Steve Martin Wrote A Kids Banjo Album

On Saturday, Steve Martin stopped saying "hamburger" in a Pepe Le Pew accent for a solid 90 minutes and hosted Saturday Night Live.  It was a landmark occasion: the fifteenth episode of SNL hosted by Steve Martin, and also a very special 100% laugh-free episode.

Even in the most interminable of SNL episodes, there's usually at least one sketch or Weekend Update joke that does what the show as a whole is supposed to do: Be funny. This weekend's show, however, had absolutely nothing except the tinny echo of uncomfortable silence. Watching it was like sinking in quicksand that couldn't even be bothered to smother you in a timely fashion. A MacGruber sketch that turned out to be a Pepsi commercial and an ancient, go-to Angelina Jolie joke were the only things that even tried to graze the funny bar, before falling to the ground and flopping like dying fish along with the rest of the show.

Then Steve Martin played a song from his new banjo album that no one could stop him from playing because he's Steve Martin.

The natural progression of thought when confronted with something like "Late for School" is:

1. "What the hell is this?"

2. "Is this a joke?"

3. "This is not a joke. Maybe Steve Martin wrote a kids album of banjo songs?"

4. "But why didn't he say it was a kids album?"

Well, as it turns out, it's not a kids album. It's an album for SNL stagehands who don't want to lose their jobs. From the NY Times:

On the main stage of NBC’s Studio 8H in Manhattan, wielding a Gibson Florentine from the 1920s and accompanied by a quintet of bluegrass musicians, Mr. Martin was plucking, strumming and, yes, singing his way through an original song called “Late for School,” about a young delinquent racing to beat the tardy bell. The hoedown brought the room to a halt, and when it was over even the surliest stagehands couldn’t help but stand and applaud.
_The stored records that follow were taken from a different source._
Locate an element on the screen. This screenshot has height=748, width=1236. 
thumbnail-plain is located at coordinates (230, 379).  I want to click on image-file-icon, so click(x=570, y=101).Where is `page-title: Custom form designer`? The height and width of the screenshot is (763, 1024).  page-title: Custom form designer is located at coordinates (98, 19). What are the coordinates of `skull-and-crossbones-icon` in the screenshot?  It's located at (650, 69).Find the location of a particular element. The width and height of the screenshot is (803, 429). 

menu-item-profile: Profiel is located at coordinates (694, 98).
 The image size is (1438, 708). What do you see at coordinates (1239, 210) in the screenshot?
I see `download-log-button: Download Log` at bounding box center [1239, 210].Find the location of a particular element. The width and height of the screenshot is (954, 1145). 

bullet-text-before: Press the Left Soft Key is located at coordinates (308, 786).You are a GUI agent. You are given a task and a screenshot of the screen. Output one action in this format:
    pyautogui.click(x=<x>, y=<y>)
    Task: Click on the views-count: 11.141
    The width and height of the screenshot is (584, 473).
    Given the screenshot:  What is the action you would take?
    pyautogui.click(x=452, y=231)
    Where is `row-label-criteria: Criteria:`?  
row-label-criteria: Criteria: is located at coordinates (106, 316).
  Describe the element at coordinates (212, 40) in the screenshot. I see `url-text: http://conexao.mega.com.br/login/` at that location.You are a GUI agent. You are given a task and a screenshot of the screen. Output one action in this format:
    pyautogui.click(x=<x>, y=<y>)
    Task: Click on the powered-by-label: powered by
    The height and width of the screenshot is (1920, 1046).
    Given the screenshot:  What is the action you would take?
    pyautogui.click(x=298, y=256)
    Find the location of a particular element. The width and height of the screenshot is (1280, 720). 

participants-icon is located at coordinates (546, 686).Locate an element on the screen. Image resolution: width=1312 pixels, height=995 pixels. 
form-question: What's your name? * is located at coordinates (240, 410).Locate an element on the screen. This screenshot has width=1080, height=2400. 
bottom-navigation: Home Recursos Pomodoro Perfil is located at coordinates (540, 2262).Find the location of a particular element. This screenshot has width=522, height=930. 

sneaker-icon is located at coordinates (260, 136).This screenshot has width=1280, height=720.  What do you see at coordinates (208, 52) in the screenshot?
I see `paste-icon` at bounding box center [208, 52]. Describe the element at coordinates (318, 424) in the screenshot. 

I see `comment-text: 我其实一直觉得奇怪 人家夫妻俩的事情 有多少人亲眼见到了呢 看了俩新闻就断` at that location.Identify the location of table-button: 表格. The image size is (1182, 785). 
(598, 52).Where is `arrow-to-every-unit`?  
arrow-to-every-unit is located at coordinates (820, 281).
I believe that hearing Steve Martin shout-sing lines like, "I'll be in the English grammar slammer" or "Waved to Sal, he's Filipino" brought the whole room to a halt, but I doubt anyone was applauding out of genuine enjoyment. I'm sure that as the song winded down, the surly stagehands were left, shocked and slackjawed, watching the stage, and so rather than risk making things more awkward, they slowly, carefully, and with absolutely no feeling except worry, began to clap.